The Plitvice Lakes National Park was granted UNESCO World Heritage status in 1979. The beauty of the National Park lies in its sixteen lakes, inter-connected by a series of waterfalls, and set in deep woodland populated by deer, bears, wolves, boars and rare bird species
The National Park covers a total area of 300 square kilometers (116 sq. miles), whilst the lakes join together over a distance of eight kilometers (5 miles).
The sixteen lakes are separated into an upper and lower cluster formed by runoff from the mountains, descending from an altitude of 636 meters (2,087 ft) to 503 meters (1,650 feet) over a distance of some eight km (5 miles), aligned in a south-north direction. The lakes collectively cover an area of about two square km, with the water exiting from the lowest lake to form the Korana River.
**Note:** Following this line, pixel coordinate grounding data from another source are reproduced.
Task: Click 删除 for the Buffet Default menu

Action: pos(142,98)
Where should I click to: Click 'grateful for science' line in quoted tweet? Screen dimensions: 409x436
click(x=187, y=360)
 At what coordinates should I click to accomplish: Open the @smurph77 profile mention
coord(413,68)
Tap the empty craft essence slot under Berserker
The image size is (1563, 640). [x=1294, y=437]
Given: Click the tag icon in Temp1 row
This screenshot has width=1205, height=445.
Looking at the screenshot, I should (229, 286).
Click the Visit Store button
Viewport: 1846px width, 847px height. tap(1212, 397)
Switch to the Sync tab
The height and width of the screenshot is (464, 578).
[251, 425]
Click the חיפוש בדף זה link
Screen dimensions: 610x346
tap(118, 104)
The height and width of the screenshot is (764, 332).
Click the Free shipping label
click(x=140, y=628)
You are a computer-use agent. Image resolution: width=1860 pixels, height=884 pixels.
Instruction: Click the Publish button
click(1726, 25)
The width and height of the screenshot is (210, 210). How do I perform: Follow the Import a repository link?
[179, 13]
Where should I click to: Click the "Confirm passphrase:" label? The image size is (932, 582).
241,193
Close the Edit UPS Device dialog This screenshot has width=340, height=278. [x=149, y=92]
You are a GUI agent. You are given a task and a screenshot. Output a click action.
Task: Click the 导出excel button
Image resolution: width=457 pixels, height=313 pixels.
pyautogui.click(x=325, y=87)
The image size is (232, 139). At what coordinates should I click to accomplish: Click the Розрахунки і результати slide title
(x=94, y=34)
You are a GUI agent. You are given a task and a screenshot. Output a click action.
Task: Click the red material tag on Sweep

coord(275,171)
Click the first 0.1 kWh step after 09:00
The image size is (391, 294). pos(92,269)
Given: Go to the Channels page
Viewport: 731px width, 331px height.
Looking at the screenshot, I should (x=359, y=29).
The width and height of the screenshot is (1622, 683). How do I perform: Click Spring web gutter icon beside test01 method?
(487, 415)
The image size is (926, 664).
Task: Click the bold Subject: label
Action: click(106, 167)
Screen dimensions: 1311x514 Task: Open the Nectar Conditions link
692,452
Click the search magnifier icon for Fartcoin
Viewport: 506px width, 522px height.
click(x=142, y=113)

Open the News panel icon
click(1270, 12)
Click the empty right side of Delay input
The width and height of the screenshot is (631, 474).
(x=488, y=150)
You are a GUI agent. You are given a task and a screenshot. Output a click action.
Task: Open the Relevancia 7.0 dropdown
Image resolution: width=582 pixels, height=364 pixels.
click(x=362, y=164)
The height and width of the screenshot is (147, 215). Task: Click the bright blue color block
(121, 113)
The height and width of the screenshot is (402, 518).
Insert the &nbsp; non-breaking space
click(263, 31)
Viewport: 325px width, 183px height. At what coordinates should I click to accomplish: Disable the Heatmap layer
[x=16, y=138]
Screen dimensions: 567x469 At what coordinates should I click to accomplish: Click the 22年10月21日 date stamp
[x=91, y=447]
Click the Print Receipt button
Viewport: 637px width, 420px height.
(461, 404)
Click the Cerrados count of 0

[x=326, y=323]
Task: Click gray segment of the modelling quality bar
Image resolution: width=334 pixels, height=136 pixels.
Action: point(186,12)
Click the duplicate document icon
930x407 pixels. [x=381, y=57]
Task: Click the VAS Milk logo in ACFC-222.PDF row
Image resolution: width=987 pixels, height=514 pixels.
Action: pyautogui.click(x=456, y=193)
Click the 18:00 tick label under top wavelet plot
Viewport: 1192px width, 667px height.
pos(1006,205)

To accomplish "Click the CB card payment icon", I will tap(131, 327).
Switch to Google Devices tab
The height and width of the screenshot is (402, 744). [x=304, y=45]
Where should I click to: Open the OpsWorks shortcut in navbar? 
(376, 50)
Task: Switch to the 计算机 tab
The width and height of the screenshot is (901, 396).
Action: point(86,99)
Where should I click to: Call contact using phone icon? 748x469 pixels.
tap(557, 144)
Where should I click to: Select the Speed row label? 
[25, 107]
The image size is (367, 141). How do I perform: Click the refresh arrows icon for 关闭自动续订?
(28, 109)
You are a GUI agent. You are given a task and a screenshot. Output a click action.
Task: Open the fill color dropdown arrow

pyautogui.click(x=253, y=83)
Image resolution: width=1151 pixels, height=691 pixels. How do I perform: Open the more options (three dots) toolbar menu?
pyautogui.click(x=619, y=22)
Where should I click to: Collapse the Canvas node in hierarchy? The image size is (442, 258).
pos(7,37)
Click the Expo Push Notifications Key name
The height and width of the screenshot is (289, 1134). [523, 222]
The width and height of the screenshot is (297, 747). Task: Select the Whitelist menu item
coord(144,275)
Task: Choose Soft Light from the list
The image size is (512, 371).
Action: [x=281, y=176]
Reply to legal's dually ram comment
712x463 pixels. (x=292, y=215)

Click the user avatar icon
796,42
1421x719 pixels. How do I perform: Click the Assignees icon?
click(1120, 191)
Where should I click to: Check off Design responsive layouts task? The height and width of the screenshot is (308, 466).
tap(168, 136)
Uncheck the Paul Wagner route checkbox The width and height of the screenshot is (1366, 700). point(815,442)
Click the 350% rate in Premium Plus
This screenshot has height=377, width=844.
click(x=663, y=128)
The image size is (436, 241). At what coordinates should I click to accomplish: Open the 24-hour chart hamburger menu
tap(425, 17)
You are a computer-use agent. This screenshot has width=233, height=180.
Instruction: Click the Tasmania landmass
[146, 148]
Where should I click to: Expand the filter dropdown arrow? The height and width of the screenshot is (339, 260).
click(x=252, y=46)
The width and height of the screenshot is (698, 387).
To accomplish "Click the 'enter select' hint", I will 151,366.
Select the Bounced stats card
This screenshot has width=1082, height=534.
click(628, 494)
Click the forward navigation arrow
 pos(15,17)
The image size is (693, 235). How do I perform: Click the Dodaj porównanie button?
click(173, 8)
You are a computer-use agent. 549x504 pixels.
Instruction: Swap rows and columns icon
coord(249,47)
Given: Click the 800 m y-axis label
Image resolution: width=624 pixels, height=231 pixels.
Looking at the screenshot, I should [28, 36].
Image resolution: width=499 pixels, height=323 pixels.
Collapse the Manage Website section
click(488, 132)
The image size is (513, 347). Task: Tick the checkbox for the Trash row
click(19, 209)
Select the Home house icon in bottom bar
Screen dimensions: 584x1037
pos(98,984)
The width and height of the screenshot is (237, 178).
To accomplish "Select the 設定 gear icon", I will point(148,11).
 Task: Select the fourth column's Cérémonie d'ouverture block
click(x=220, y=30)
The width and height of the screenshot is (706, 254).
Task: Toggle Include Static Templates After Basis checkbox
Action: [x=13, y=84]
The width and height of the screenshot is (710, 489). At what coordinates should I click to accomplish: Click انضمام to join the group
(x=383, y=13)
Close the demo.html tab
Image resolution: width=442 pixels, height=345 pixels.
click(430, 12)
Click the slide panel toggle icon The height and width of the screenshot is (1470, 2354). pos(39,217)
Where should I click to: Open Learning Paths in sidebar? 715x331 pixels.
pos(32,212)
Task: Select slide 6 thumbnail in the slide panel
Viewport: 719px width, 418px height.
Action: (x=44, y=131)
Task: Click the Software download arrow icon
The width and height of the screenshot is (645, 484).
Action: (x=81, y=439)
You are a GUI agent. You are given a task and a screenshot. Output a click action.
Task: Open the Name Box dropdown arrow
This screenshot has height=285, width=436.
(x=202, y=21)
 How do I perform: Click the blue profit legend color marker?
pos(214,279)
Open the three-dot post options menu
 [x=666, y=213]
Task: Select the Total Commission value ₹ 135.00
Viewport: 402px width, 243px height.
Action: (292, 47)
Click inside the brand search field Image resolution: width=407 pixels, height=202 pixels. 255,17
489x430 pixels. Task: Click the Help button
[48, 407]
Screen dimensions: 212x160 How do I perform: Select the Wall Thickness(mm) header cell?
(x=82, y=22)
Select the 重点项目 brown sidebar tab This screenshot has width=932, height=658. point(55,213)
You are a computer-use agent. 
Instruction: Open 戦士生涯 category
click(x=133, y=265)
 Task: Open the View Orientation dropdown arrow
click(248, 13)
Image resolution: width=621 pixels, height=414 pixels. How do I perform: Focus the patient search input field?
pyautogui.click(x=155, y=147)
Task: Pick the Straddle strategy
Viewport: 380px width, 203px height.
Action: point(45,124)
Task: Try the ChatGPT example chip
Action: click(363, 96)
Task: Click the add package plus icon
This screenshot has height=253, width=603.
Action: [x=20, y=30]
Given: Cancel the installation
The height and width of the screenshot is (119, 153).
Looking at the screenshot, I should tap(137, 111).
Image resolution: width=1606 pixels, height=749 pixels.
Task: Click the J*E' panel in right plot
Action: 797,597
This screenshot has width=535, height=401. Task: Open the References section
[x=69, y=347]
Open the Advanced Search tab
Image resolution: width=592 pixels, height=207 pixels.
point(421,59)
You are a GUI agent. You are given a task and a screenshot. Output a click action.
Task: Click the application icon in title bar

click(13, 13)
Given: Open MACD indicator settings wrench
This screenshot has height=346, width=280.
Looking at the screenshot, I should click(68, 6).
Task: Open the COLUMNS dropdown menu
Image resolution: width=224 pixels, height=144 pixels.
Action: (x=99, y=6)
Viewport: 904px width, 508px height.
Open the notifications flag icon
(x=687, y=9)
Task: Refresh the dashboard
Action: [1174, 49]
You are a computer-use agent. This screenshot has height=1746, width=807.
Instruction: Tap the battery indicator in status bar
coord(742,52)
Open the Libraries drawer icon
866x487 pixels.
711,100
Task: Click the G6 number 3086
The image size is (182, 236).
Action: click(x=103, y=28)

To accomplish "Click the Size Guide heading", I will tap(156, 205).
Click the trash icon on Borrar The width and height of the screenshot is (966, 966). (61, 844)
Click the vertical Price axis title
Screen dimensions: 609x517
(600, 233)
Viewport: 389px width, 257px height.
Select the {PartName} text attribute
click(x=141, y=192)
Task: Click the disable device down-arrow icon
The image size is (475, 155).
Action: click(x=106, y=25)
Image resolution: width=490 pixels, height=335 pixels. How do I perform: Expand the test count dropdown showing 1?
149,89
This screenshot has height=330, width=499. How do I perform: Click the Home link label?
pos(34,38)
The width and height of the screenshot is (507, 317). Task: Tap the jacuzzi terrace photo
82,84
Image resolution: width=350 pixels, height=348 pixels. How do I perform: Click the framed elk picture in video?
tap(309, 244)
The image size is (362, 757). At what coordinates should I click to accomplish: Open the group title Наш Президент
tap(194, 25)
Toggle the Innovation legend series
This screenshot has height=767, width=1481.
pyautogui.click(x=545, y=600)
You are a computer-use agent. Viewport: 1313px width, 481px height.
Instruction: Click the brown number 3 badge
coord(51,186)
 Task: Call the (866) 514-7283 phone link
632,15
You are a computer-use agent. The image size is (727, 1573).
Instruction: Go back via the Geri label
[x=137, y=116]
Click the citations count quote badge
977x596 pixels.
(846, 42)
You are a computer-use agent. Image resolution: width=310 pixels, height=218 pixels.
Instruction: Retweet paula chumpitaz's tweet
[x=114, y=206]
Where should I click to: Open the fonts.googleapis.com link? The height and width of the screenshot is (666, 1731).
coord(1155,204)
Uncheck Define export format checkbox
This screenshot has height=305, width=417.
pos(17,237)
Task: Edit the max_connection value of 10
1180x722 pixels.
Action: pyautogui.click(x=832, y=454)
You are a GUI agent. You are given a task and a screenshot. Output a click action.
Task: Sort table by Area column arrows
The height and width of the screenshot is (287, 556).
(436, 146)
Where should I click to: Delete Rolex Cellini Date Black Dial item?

The lakes are renowned for their distinctive colours, ranging from azure to green, grey or blue. The colours change constantly depending on the quantity of minerals or organisms in the water and the angle of sunlight.
There’s also quite an altitude difference - the highest point is at 1,280 meters (4,200 ft), the lowest at 380 meters (1,247 ft) - although the total height difference between the lakes themselves is only 135 meters (443 ft). Veliki Slap is the largest waterfall, at 70 meters (230 ft) tall.
The Plitvice Lakes had become a major tourist attraction in the late 19th century. The first hotel was built there in 1896, and as early as 1893 it already had a conservation committee - the predecessor of today’s national park authority. In 1949 the communist government of Yugoslavia nationalized the lakes and made them a national park. The park was inscribed on the UNESCO World Heritage List in 1979 in recognition of its “outstanding natural beauty, and the undisturbed production of travertine (tuff) through chemical and biological action”.
The park soon became one of Yugoslavia’s most popular tourist attractions. However, in March 1991 it became the scene of the Plitvice Lakes incident - the first armed confrontation of the Croatian War of Independence that resulted in fatalities. The park was held by forces of the Republic of Serbian Krajina during the conflict and suffered some damage in the process, with hotels and other facilities being used as barracks. At auto-camp Grabovac there were civilian deaths (three children) from a Yugoslav Army shell in September 1991. It was retaken by the Croatian Army in August 1995 during Operation Storm, which ended the Croatian war.